Your answer must consist of every line from the data below that includes the word "input".
*** Opening of Extracted material ***
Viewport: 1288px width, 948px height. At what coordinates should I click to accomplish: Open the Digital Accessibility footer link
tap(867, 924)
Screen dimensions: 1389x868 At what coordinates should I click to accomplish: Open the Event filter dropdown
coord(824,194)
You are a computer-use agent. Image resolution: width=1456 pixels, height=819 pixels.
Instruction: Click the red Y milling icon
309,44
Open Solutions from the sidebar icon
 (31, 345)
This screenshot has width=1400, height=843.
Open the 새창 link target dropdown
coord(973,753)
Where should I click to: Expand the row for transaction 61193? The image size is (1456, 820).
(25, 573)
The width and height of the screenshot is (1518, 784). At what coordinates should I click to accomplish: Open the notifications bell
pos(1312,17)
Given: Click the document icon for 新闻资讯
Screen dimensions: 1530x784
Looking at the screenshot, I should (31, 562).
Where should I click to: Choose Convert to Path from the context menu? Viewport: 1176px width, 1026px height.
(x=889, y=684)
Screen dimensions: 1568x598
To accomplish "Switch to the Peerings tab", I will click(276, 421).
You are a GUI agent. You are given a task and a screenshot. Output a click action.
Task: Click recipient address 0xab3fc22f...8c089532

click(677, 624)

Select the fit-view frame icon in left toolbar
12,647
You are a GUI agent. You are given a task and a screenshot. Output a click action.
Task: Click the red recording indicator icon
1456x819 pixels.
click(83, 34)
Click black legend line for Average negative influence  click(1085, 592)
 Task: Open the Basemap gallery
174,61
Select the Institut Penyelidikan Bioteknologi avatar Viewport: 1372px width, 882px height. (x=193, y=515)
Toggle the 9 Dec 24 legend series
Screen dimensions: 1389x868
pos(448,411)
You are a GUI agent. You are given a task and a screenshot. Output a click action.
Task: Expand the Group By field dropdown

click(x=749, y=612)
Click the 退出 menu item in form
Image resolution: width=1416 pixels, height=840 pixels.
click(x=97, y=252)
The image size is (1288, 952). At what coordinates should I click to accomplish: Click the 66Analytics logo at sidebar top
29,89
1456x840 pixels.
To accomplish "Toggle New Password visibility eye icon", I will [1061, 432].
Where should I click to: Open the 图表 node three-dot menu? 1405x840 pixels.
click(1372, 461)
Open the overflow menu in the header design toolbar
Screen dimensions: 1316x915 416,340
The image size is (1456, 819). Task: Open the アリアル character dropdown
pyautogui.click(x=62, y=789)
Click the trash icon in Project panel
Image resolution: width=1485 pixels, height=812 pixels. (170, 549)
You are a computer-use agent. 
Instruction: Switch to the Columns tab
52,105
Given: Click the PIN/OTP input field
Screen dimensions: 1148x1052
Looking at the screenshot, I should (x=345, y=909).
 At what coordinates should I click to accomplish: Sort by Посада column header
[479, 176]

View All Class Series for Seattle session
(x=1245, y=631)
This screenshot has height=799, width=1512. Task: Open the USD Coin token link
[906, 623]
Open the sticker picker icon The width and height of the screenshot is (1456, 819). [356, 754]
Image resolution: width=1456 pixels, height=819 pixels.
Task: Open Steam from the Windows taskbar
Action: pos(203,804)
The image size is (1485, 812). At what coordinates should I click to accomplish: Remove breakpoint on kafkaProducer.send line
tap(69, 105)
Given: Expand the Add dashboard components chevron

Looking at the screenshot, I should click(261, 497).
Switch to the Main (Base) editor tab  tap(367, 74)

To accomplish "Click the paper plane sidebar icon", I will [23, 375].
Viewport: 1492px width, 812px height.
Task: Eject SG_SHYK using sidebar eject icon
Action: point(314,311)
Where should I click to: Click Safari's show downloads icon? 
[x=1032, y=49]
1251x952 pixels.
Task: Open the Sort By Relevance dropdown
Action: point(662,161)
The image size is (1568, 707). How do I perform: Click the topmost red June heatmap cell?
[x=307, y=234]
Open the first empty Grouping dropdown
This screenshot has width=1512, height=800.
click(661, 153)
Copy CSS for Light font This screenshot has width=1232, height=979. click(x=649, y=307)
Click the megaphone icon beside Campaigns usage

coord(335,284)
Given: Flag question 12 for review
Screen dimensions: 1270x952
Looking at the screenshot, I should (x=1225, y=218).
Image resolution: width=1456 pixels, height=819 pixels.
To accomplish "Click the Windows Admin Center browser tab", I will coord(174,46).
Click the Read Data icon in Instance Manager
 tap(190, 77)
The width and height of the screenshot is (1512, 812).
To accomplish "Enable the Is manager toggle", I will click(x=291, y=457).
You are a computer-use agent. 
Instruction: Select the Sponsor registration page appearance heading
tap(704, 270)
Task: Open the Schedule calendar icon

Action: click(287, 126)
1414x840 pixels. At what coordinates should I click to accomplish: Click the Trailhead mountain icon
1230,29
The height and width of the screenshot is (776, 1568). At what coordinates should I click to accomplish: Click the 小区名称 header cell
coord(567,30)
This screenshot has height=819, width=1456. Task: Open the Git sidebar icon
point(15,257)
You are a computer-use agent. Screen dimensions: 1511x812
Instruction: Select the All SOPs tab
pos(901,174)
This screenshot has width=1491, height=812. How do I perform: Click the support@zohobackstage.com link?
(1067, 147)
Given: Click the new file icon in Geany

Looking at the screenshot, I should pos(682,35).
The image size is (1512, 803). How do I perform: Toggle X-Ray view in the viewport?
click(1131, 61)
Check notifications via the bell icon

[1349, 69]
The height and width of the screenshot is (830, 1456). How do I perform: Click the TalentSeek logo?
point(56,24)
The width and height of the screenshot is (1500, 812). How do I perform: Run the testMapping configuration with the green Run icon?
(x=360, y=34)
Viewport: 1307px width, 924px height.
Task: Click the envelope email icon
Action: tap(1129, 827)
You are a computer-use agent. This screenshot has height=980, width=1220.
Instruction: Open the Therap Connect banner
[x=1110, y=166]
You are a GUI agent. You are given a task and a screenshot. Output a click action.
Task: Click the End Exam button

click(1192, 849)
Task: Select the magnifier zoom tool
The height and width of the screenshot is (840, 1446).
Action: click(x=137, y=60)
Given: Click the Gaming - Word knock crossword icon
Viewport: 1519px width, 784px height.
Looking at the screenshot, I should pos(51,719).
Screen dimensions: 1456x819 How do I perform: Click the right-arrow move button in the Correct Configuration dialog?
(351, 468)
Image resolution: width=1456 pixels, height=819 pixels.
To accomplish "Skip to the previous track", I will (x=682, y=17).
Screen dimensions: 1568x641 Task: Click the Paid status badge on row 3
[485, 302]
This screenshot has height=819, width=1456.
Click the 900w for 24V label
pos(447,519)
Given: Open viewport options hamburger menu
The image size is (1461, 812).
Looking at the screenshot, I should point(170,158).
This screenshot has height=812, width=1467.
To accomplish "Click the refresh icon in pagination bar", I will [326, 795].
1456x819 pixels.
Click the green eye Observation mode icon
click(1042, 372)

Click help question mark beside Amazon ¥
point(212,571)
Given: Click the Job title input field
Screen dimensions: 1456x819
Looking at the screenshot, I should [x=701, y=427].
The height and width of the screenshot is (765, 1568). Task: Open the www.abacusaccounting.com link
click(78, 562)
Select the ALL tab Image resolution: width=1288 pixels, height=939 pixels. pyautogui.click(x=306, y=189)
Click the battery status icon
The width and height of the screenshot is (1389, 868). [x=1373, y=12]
*** Close of Extracted material ***
**Result below:**
Given: Click the PIN/OTP input field
Given: Click the Job title input field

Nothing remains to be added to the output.